Actually, in a lot of ways, the two books are very similar. Both books are about college boys who want to be warriors (and both reference the idea of modern day Spartans and feeling that they were born in the wrong time period) and find themselves drawn to the military. While Fick heads for the Marines, however, and turns his book into a(n awesome) Iraq war memoir, Greitens goes to Navy OCS and then BUD/S to become a SEAL and spends his book wondering about the relationship between force and humanitarian work, between courage and compassion. He comes to the conclusion that simply giving people what they need isn’t enough and that being good requires equals measures of strength and caring.

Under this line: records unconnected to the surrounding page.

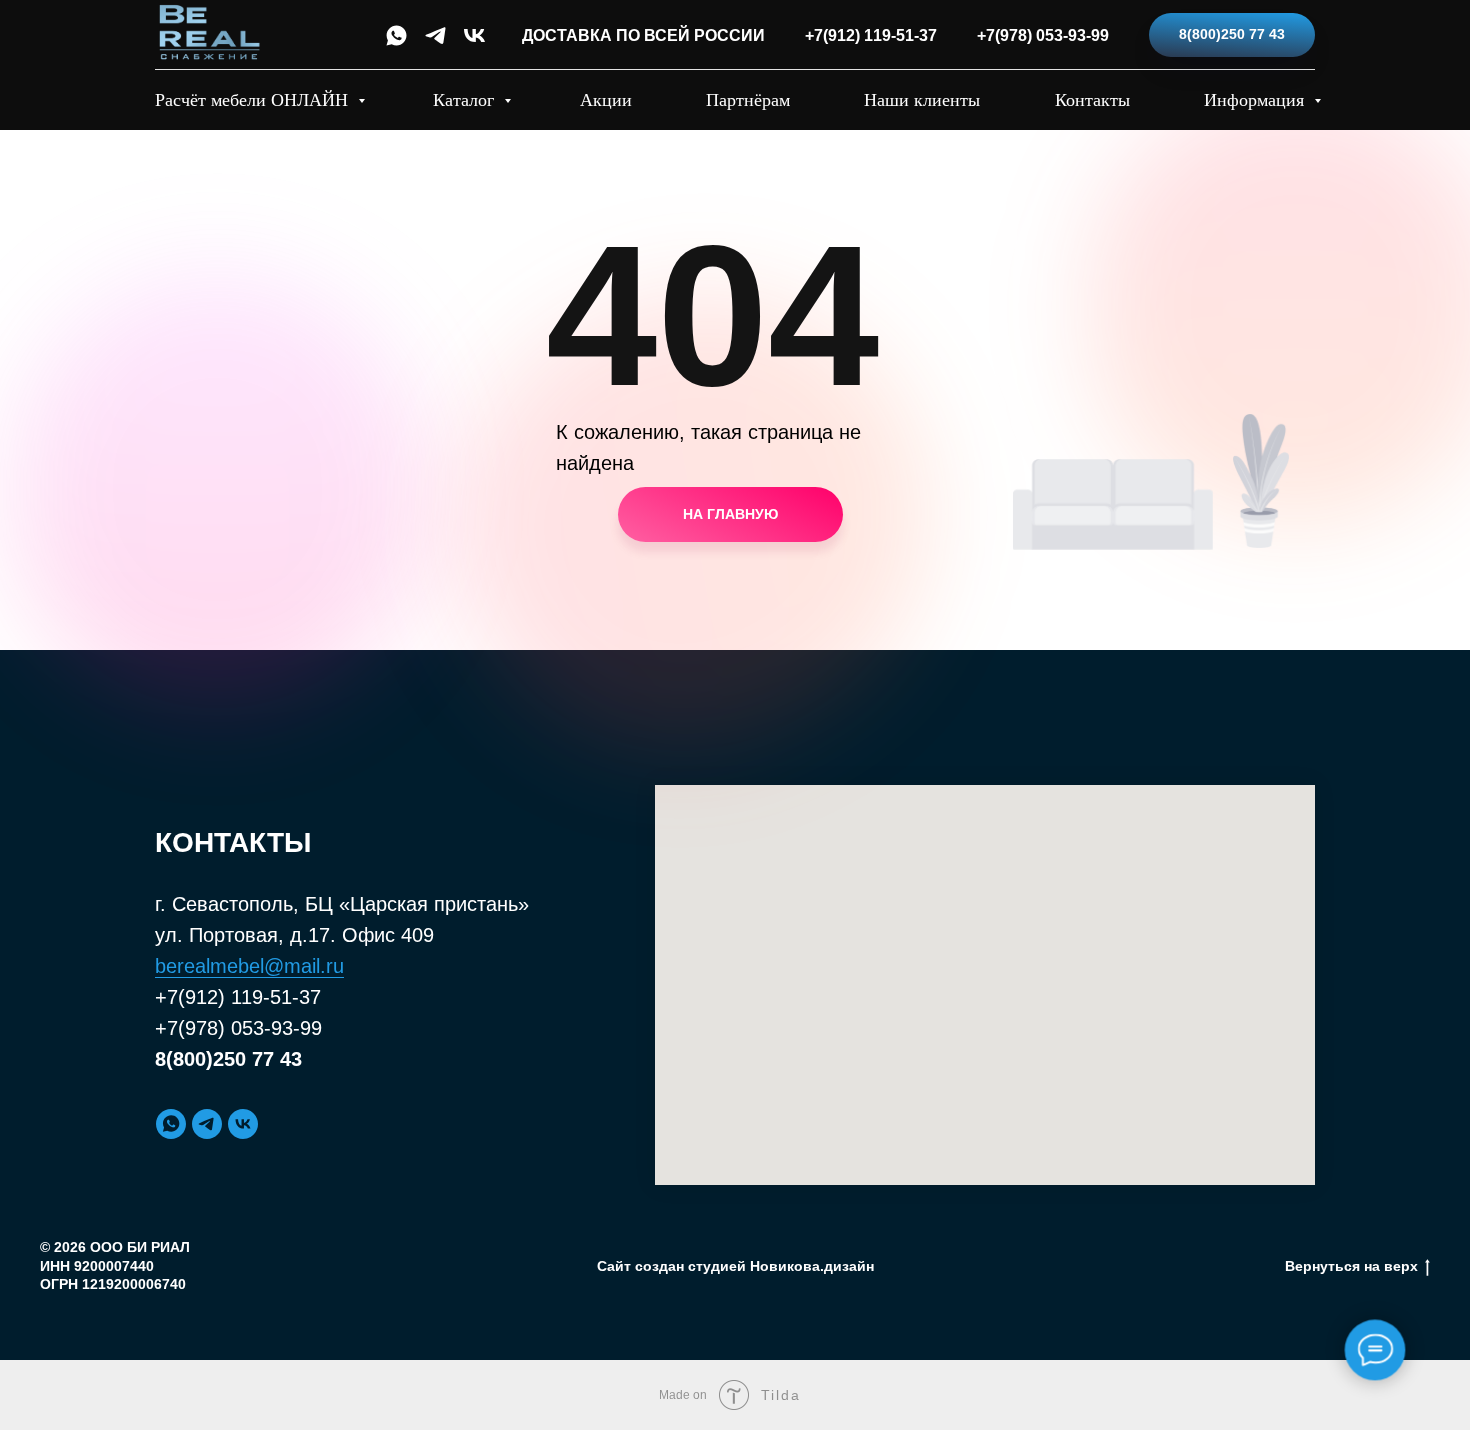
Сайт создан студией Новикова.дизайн (735, 1266)
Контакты (1092, 100)
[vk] (474, 35)
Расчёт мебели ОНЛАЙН (254, 100)
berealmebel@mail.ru (249, 966)
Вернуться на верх (1351, 1266)
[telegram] (435, 35)
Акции (606, 100)
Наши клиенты (922, 100)
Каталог (466, 100)
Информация (1256, 100)
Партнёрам (748, 100)
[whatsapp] (396, 35)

This philosophy leads him to develop an organization called The Mission Continues, which challenges returning wounded and disabled veterans to overcome their difficulties and use their military experience and leadership abilities to continue serving their communities at home. The Mission Continues website sums it up nicely: “While it is very important to tell our returning veterans ‘thank you’ for their service, we believe that it is also important to tell them ‘we still need you.’” What an amazing idea, right? Now go get this book and read the story of how his philosophy developed. You won’t regret it. And if you do, read it again because you probably missed the point.
The second book is not going to get anyone excited. Well, probably not anyone except for the bookseller who thinks you’re a terrorist for asking for a book about the transfer of bomb technology. It’s Exporting the Bomb by Matthew Kroenig.

The first sections of the book are dedicated to explaining the hypothesis and theory. I’ve never been into theory and research design. On a good day, it makes my eyes glaze over. When I spend the week on a brain candy binge and then pick up a book with sentences such as “To control for potentially confounding factors, I then evaluate the effect of each of the explanatory variables, including both control variables and the cubic splines,” it puts me in a coma. But then I skipped to the end of the theory chapter and got into case studies and came back to life.
The book actually comes from an interesting (and somewhat understudied) aspect of nonproliferation: the supply side. A lot of research has been done on why states pursue nuclear weapons, but not so much on why states with nuclear weapons technology would pass it on to states that don’t already have it. The case studies are much more interesting reading, but you’re still probably not going to want to read this book unless you’re really into nuclear weapons (like me), international security policy (like me), and history (like me). But if you do read it and make it through the research design chapter, don’t try to talk to me about it. I’ll fall asleep before you can say “cubic splines.”